Conclusion : Vers une relation équilibrée et respectueuse 
Il est temps pour la France d’abandonner ad vitam aeternam ses attitudes paternalistes dans ses relations avec Haïti. Ces reliques n’aident pas à cheminer ensemble sur les voies de l’avenir puisqu’elles ravivent les blessures du passé. Ce qui est attendu, ce n’est pas des jugements ou des insultes, mais un partenariat fondé sur le respect de la souveraineté, la reconnaissance de l’histoire commune, et une solidarité véritable et pragmatique. Pour Haïti, cette situation constitue une opportunité cruciale.
La convocation par le CPT ce jeudi 21 Novembre de l’ambassadeur français accrédité en Haïti, M. Antoine Michon, pour apporter des rectifications au sujet des déclarations maladroites de son président,  est une première étape importante.

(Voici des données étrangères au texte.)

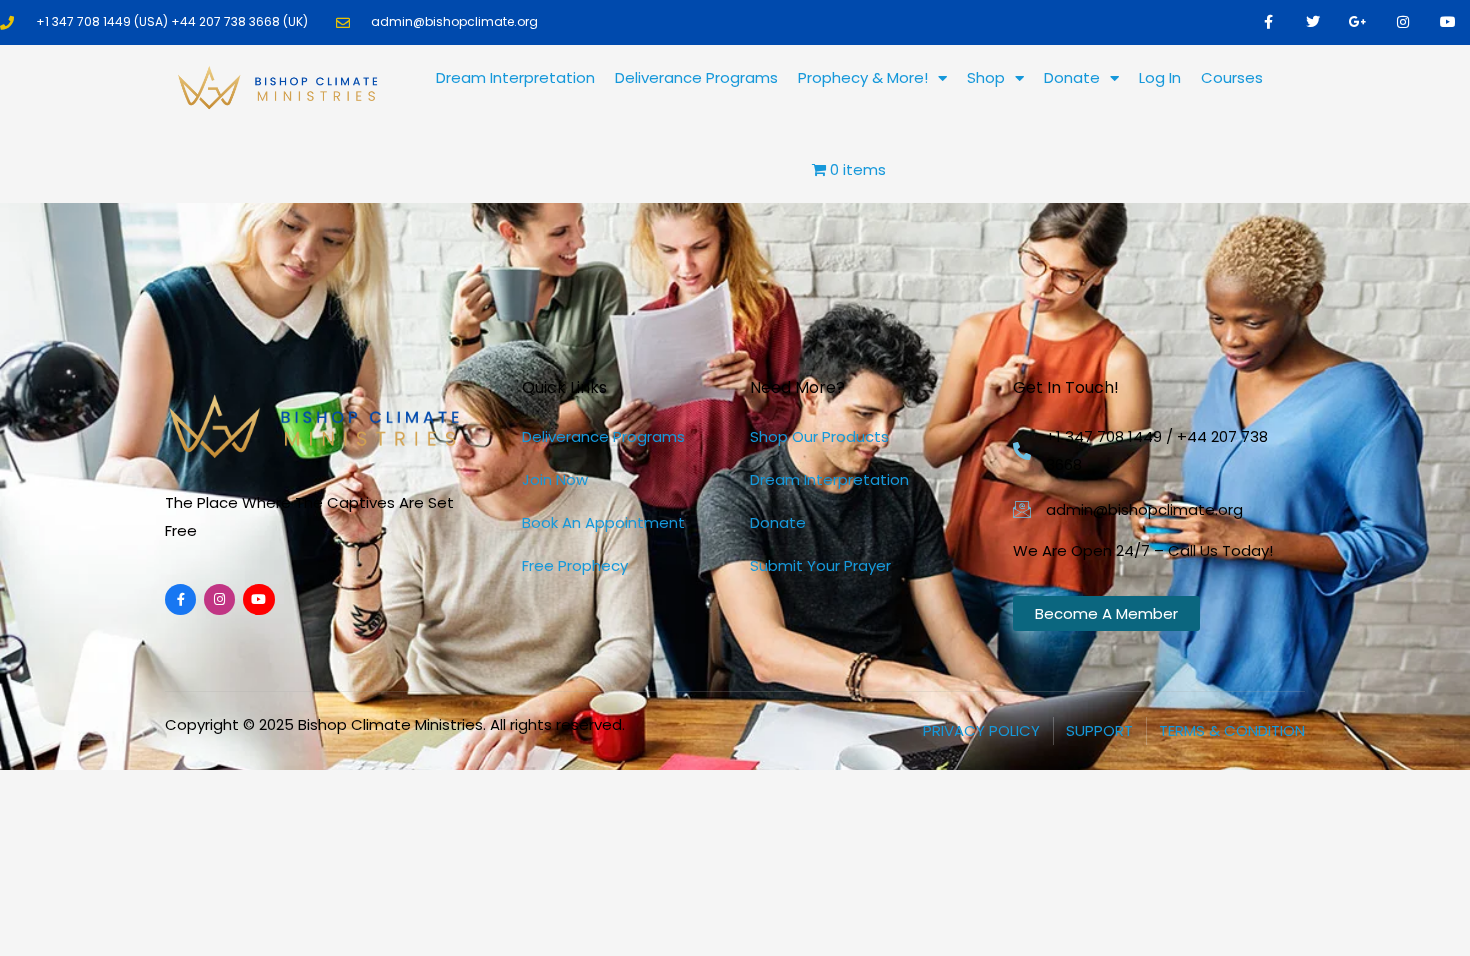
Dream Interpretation (515, 77)
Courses (1232, 77)
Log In (1160, 77)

Elle montre qu’ Haïti ne reste pas silencieuse face au mépris et à l’arrogance. Cependant, la nation attend des actions plus substantielles du CPT, non seulement pour défendre la dignité du pays, mais aussi pour répondre aux défis internes et transformer la transition en une opportunité historique de renouveau.
Le peuple haïtien, fort de son histoire et de sa résilience, mérite des dirigeants capables de dépasser les symboles pour agir concrètement en faveur de sa souveraineté, de sa stabilité et de son avenir.
Le Conseil présidentiel de transition doit in fine démontrer qu’il est capable de répondre aux défis immenses de l’heure, de mettre en œuvre les réformes nécessaires et de remettre le pays sur la voie de la stabilité et de la bonne gouvernance. Haïti ne demande pas la charité ni la tutelle : elle exige le respect. À défaut de cela, les paroles maladroites comme celles de M. Macron risquent de fragiliser davantage au lieu d’unir, et de miner la confiance là où elle est plus nécessaire que jamais.